Les deux migrants ont été retrouvés sur le parking de la centrale de Tricastin où les véhicules sont systématiquement fouillés avant de pénétrer sur le site. Crédit : Pixabay
Les deux migrants ont été retrouvés sur le parking de la centrale de Tricastin où les véhicules sont systématiquement fouillés avant de pénétrer sur le site. Crédit : Pixabay

Les gendarmes ont retrouvé, mardi 9 juillet, deux migrants érythréens cachés dans le coffre d’un poids-lourd garé sur le parking d’une centrale nucléaire, dans la Drôme. L’un des deux hommes, mineur, a été pris en charge par l’Aide sociale à l’enfance (ASE) du département.

Les gendarmes ont retrouvé deux migrants à l’arrière d’un camion, à l’occasion d’une fouille systématique à l’entrée de la centrale nucléaire du Tricastin, dans la Drôme, mardi 9 juillet.

Partis d’Italie avec l’espoir de rejoindre la Belgique, les deux Érythréens, l’un mineur et l’autre âgé de quarante ans, étaient montés dans un poids lourd à Vintimille, près de la frontière franco-italienne. Le chauffeur italien présume que les deux Érythréens ont profité d'une pause pour s’introduire dans le camion et se cacher au milieu des pièces mécaniques.

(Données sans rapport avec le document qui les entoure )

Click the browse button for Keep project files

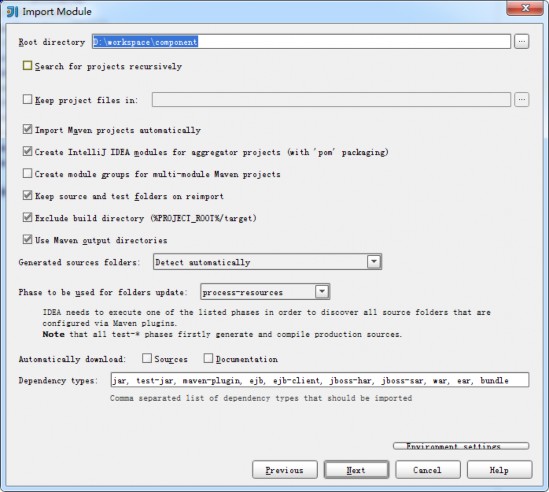pyautogui.click(x=521, y=100)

Leur but : rejoindre la Belgique 

Sur sa route, le poids-lourd, qui devait livrer des pièces non sensibles sur le site de la centrale nucléaire, s’est arrêté sur le parking de la centrale du Tricastin, en fin de matinée. France Bleu Drôme Ardèche précise qu’"au bout d’un moment, les deux migrants à l'arrière ont tapé sur les parois du camion pour qu'on les fasse sortir."

A la suite du contrôle par les gendarmes, l’homme de quarante ans a été placé en retenue administrative et remis en liberté avec une obligation de quitter le territoire (OQTF). Quant au mineur, il a été pris en charge par l’Aide sociale à l’enfance (ASE) du département.

Chaque année, des milliers d’Érythréens fuient leur pays en proie à la dictature et enlisé dans un conflit qui dure depuis plus de quinze ans avec son voisin l’Éthiopie. Si la plupart des Érythréens émigrent dans les pays de la corne de l’Afrique, comme le Soudan ou l’Éthiopie, ils sont nombreux à prendre la route pour rejoindre l’Europe. En 2017, 5 000 personnes ont fui l'Érythrée, selon Médecins sans frontières.